Reduction in saturated fat intake for cardiovascular disease


(Joey) #21

Thanks for providing this link. I would greatly welcome the chance to read the full paper, but for some reason (paywall?) I can’t seem to access it. Anyone else have luck without paying a fee?


(Bacon is a many-splendoured thing) #22

Cottonseed oil and cheap industrially refined sugar came on the market in the U.S. in the mid-nineteenth century, and the diabetes epidemic began about twenty years later. Elliott Joslin watched it start, in fact, as cases began to come into Massachusetts General.

Here are some talks by researchers, with citations from the literature:


#23

Baking… cakes, cookies, etc… with tea, coffee, etc…
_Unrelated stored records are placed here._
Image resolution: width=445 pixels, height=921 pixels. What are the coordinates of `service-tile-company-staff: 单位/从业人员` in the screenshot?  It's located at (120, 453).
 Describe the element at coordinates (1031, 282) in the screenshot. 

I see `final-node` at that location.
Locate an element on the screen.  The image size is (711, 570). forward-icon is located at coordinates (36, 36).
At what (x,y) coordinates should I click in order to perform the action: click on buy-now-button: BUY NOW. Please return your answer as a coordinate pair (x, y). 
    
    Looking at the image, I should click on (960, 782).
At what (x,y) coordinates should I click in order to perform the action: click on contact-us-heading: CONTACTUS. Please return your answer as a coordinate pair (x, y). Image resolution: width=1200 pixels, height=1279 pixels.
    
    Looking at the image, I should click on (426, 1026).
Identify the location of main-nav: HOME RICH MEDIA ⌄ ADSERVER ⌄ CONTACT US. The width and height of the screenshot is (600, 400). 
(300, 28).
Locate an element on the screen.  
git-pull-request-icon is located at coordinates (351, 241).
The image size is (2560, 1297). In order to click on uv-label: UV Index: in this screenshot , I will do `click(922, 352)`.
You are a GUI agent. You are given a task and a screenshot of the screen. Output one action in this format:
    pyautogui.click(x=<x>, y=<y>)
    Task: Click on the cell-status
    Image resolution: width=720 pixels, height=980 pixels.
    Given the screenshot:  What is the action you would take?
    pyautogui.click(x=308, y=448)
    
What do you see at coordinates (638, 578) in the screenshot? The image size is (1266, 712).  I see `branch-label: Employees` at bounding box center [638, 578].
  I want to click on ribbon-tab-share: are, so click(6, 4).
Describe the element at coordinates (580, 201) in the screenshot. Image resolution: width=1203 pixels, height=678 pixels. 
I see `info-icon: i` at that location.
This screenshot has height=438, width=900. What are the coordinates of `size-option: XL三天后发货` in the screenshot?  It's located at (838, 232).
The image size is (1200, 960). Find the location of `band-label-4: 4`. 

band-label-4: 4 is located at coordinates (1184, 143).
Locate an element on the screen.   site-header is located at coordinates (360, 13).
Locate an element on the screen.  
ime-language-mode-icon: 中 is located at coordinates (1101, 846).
To me it seems like demand drives an industry and not the other way around. Sure refined foods(especially refined sugar) are addicting without a question but a person must lack self-awareness to not see how the food is affecting them. I did experiments with corn oil many years ago… a couple tablespoons a day for a couple weeks and started gaining fat on my stomach… as soon as I felt my stomach rolls… I stopped immediately and started running. Though; one benefit I noticed from the corn oil or Omega 6 fatty acids was the production of Prostacyclin in my heart when I went running. My heart vessels widening and pumping a lot of blood with ease but I still don’t eat seed oils to this day.


(Bacon is a many-splendoured thing) #24

It works in both directions. The “need” for deodorant was manufactured, but now people demand the products, despite the fact that most people who bathe daily smell just fine. (Though it has been remarked that at no time has the human race ever become too smelly to reproduce.) The sugar industry hardly had to create any demand for its product, since a taste for it appears to be hard-wired into human beings. The “need” for vegetable oils and margarine was largely manufactured (and the American Heart Association certainly did its part to help), but the products became popular because they could be manufactured at a lower cost than butter and lard can be produced for. There are a host of factors involved in developing demand for a product, and sometimes the marketing works, sometimes it fails utterly (the midi-skirt fiasco of the 70’s or 80’s comes to mind in this connection).


(Michael - When reality fails to meet expectations, the problem is not reality.) #25

An interesting correlation: as demand/use of sugar/seed oils increased, so did the demand/use for deodorants.

Anecdotal observation: since starting to eat keto, my BO has decreased to the point of virtual non-existence. When eating standard SAD, I couldn’t go for more than a couple of days before my BO got to the point of absolutely requiring thorough cleansing. Since keto, meh… Even a succession of hot, muggy days and lots of sweating don’t do anything to me.

Interestingly, though, if I have a couple of ethanol-enhanced beverages, BO quotient increases noticeably. Then decreases again within about 3-4 hours.